Towards Generalist Intelligence in Dentistry: Vision Foundation Models for Oral and Maxillofacial Radiology
- URL: http://arxiv.org/abs/2510.14532v1
- Date: Thu, 16 Oct 2025 10:24:23 GMT
- Title: Towards Generalist Intelligence in Dentistry: Vision Foundation Models for Oral and Maxillofacial Radiology
- Authors: Xinrui Huang, Fan Xiao, Dongming He, Anqi Gao, Dandan Li, Xiaofan Zhang, Shaoting Zhang, Xudong Wang,
- Abstract summary: DentVFM is the first family of vision foundation models (VFMs) designed for dentistry.<n>It generates task-agnostic visual representations for a wide range of dental applications.<n>It shows impressive generalist intelligence, demonstrating robust generalization to diverse dental tasks.
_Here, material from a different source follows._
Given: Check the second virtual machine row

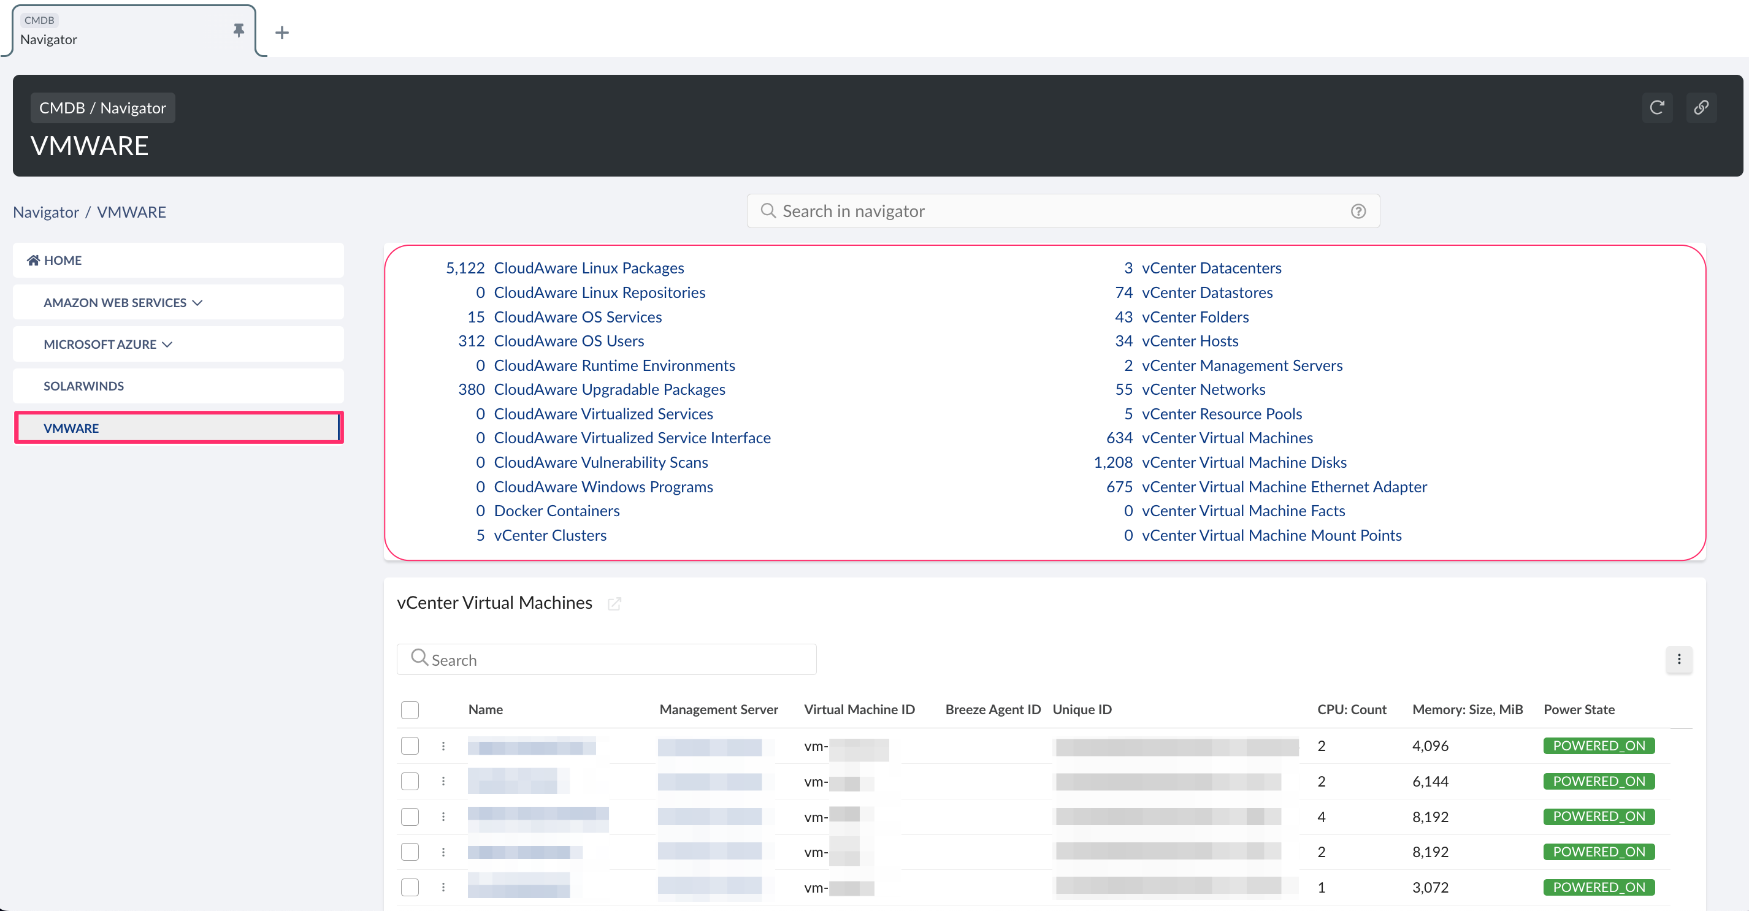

- Score: 22.124686092997717
- License: http://arxiv.org/licenses/nonexclusive-distrib/1.0/
- Abstract: Oral and maxillofacial radiology plays a vital role in dental healthcare, but radiographic image interpretation is limited by a shortage of trained professionals. While AI approaches have shown promise, existing dental AI systems are restricted by their single-modality focus, task-specific design, and reliance on costly labeled data, hindering their generalization across diverse clinical scenarios. To address these challenges, we introduce DentVFM, the first family of vision foundation models (VFMs) designed for dentistry. DentVFM generates task-agnostic visual representations for a wide range of dental applications and uses self-supervised learning on DentVista, a large curated dental imaging dataset with approximately 1.6 million multi-modal radiographic images from various medical centers. DentVFM includes 2D and 3D variants based on the Vision Transformer (ViT) architecture. To address gaps in dental intelligence assessment and benchmarks, we introduce DentBench, a comprehensive benchmark covering eight dental subspecialties, more diseases, imaging modalities, and a wide geographical distribution. DentVFM shows impressive generalist intelligence, demonstrating robust generalization to diverse dental tasks, such as disease diagnosis, treatment analysis, biomarker identification, and anatomical landmark detection and segmentation. Experimental results indicate DentVFM significantly outperforms supervised, self-supervised, and weakly supervised baselines, offering superior generalization, label efficiency, and scalability. Additionally, DentVFM enables cross-modality diagnostics, providing more reliable results than experienced dentists in situations where conventional imaging is unavailable. DentVFM sets a new paradigm for dental AI, offering a scalable, adaptable, and label-efficient model to improve intelligent dental healthcare and address critical gaps in global oral healthcare.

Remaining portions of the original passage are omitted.